* **Task data**:
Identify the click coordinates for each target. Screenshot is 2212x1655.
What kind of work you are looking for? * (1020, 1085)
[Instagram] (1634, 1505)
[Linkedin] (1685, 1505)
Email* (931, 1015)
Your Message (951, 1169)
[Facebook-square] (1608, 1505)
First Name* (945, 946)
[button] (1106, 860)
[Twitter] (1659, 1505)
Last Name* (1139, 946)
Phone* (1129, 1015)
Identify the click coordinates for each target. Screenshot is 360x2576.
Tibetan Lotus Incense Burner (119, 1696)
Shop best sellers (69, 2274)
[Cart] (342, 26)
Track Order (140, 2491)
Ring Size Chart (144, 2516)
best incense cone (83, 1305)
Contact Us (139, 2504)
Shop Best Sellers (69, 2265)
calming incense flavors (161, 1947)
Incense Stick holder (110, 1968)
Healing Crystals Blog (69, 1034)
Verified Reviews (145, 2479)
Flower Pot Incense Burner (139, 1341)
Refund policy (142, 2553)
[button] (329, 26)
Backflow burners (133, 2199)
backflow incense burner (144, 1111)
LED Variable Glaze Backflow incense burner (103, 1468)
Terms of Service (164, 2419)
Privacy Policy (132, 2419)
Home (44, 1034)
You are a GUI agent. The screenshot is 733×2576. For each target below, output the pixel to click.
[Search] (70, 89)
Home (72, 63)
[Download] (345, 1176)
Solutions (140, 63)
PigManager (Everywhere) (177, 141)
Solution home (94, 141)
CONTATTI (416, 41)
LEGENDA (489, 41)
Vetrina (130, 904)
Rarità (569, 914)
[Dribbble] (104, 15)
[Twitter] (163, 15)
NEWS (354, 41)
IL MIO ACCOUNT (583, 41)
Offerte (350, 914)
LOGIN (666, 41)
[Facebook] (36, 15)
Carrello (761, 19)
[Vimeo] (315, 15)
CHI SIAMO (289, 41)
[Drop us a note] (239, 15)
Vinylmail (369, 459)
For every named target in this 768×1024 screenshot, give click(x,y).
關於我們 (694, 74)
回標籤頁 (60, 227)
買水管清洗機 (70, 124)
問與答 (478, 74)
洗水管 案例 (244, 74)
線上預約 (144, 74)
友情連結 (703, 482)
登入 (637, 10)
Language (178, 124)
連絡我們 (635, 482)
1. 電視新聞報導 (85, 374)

* **Your instructions**: Copy out every line of the data in which the word "Identify" is found.

* **Exercise result**:
Identify the click coordinates for each target. Screenshot is 2212x1655.
Identify the click coordinates for each target. Screenshot is 360x2576.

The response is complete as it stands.